On a recent trip to Zambia, some World Bicycle Relief team members, including Co-Founder Leah Missbach Day, had the opportunity to visit a school in the Mumbwa District participating in our bicycle programming.
“I witnessed students proudly present songs and poems all relaying gratitude, for the joy and freedom they felt having bicycles,” says Leah.
One student, in particular, caught her attention.
“When Linda shared her poem, calling herself “untouchable” on her ride to and from school … It gave me chills.”
Yet, Linda doesn’t own a Buffalo Bicycle of her own.
Instead, she’s one of the many who benefit from what we call the “multiplier effect.” One bike averages five lives impacted as it’s shared within a family or community.
That means, with 779,000 bicycles distributed since 2005, nearly 3.9 million people have seen the impact of two wheels.
The 16-year-old lives with her grandmother, a healthcare worker who received the bicycle to support her role in the community. When not using it herself, she allows Linda to ride the bike to school. As a result, Linda arrives with more energy and feels safer on the road.
Thanks to her grandmother’s Buffalo, Linda sees a brighter future ahead. She dreams of completing her education and one day becoming a nurse.
Inspired by her newfound mobility, Linda took the opportunity to appear with fellow classmates before a group of World Bicycle Relief team members. She says she wrote the poem to help her schoolmates who are bicycle recipients to show gratitude to the donors who have supported the school and the community with life-changing Buffalo Bicycles.
Titled “The Great Brilliance and Importance of Available Transport,” the poem vividly captures the transformative impact of bicycles on their lives.
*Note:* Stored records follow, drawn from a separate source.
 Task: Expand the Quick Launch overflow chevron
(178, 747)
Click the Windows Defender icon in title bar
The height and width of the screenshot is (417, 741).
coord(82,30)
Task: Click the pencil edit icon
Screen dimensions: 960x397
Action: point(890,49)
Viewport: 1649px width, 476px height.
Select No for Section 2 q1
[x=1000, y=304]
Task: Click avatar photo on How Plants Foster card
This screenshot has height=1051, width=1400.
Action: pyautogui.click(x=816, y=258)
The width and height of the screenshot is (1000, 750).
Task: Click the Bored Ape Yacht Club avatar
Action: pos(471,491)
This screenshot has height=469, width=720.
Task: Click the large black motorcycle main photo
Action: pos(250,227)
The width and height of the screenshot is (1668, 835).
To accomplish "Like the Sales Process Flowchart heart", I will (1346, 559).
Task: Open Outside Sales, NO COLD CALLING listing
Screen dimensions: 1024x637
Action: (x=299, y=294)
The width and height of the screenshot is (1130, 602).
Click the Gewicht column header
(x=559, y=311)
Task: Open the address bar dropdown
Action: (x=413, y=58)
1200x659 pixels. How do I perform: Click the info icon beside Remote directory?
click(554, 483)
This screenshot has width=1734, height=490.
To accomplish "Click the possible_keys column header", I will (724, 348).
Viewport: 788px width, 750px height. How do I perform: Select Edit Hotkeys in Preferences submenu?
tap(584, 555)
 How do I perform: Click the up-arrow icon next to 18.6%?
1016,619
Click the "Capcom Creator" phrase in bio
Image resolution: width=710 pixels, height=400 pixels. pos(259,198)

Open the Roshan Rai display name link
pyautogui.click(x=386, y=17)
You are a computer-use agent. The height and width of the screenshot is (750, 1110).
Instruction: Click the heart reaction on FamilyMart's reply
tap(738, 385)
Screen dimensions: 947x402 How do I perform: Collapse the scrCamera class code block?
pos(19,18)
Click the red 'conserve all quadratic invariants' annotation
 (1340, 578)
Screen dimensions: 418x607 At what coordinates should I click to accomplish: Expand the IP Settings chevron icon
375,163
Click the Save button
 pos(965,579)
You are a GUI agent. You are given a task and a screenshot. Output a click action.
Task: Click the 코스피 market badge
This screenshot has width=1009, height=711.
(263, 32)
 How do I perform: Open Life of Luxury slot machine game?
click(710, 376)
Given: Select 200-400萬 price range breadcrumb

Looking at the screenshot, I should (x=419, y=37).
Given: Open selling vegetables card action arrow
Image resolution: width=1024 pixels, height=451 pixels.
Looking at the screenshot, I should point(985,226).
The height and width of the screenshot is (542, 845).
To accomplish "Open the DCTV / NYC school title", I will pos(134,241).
We, the gallant students of the mighty primary school have entitled our poem as “The Great Brilliance and Importance of Available Transport.
”Oh Yes! Oh Yes!
What did you just say?
What do you mean by that?
WBR are simply acronyms that stand for World Bicycle Relief. The company is indeed a relief of the country and the world at large
I used to walk 10 kilometers from home to school. I used to come late to school because of distance. Punishment by teachers because of my late coming was my breakfast.
Now because of the great Buffalo Bicycle I was given, punishment is a story of the past. I said “bye bye!” to punishment because I am the earliest at school.
I have no worries about being attacked on my way home simply because I am back home, on time. Those that had intentions of attacking me on my way I say “mwalyuma Bbi Basa” [you’ve got your own back] meaning “I am now untouchable”.
No!! It is not a bicycle.
Then what is it?
It is an engine for economic empowerment.
What does that mean?
It means, it is not only a bicycle, but a true vehicle for sustainable transportation.
Iyee Muue Bantu [all you people] there is a lot you can say about this bike, but due to time, we will just say Twalumba! [Thank you]
Not only that but also Twalumba! meaning thank you very much. Together we say thank you.
If a bicycle can bring this much joy through secondary use, imagine the impact we can have by providing reliable transportation to all who need it most. Thank you for being a beacon of change.